In general, companies need to secure government approval for new GMO products in any country where those products might later appear. In the United States, the regulatory process is carried out by the U.S. Department of Agriculture, the Food and Drug Administration and the Environmental Protection Agency.
But approval processes in other countries can be very different, and those differences often cause lengthy delays for when a new GMO crop hits the open market.
Last week’s report by the Council for Agriculture Science and Technology — or CAST — found that regulatory review periods for new GMO crops have increased in key markets such as the European Union and China in recent years.
And, as a result, billions of dollars’ worth of agriculture trade goods are put at risk, according to the report.
In 2013, China blocked U.S. corn imports after Chinese regulators detected an unapproved corn GMO produced by Syngenta in some of its incoming shipments. The trade disruption cost the U.S. corn industry up to an estimated $3 billion, according to the National Grain and Feed Association.
CAST’s report found that “zero tolerance” policies for incidents when unapproved GMOs appear in low levels can lead to more negative trade distortions in the future.
“How the world’s regulatory systems operate in the area of biotech crops is critically important to producers and consumers,” said Nicholas Kalaitzandonakes, a University of Missouri professor and one of the report’s leading authors, in a statement.
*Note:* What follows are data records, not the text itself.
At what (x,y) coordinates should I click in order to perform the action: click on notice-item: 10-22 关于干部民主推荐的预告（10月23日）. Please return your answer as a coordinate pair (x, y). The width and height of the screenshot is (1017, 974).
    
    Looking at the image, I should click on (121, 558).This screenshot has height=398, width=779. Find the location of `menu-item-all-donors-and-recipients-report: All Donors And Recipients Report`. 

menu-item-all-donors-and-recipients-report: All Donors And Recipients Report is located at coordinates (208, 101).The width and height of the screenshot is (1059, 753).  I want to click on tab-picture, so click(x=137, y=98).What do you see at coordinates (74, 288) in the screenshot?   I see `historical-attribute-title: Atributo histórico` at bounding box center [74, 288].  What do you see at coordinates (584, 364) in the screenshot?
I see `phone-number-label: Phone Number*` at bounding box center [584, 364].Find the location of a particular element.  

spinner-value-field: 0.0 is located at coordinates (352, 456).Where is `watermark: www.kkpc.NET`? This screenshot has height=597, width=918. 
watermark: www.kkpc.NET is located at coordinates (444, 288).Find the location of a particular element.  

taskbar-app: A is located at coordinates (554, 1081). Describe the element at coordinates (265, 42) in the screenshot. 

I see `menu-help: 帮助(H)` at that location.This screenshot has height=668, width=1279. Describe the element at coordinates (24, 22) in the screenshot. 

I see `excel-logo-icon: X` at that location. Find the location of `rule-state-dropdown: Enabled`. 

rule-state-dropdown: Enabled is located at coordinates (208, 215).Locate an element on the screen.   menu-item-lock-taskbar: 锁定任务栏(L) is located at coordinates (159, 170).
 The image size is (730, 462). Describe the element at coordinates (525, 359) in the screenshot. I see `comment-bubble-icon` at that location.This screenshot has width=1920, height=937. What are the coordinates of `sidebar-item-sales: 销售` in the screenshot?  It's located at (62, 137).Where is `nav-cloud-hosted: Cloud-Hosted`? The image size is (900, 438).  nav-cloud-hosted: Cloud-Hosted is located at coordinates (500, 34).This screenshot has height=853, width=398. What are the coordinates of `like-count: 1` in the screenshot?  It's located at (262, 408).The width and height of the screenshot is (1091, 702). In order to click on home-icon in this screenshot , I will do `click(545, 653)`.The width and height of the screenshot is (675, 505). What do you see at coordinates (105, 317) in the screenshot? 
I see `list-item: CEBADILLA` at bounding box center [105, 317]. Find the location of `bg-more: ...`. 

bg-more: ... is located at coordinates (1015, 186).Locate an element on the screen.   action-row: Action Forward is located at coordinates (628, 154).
CAST is a nonprofit organization established in 1972 that reviews and produces scientific research related to food and agriculture. Its self-described mission is to provide credible, balanced and science-based information to policymakers and the general public.
But information available online shows that CAST is backed by some of the world’s top agribusiness companies.
DuPont, Syngenta and GROWMARK are listed as grant providers or sponsors, while top members include Bayer CropScience, Dow AgroSciences, Monsanto and Tyson Foods. Other members include the American Farm Bureau Federation, the Biotechnology Industry Organization and the National Corn Growers Association.
Public perception of GMOs is often polarized, and a new investigation even put their effectiveness up for debate.
Still, Monsanto and other seed companies often promote GMO crops as key tools for feeding an increasing global population that by 2050 will likely require about double the amount of food that’s currently produced.
CAST’s report on approval times stated that as long as current delays and discrepancies in approval times persist, then “agricultural biotechnology will be prevented from delivering the full range of promised benefits of improved standard of living and food security.”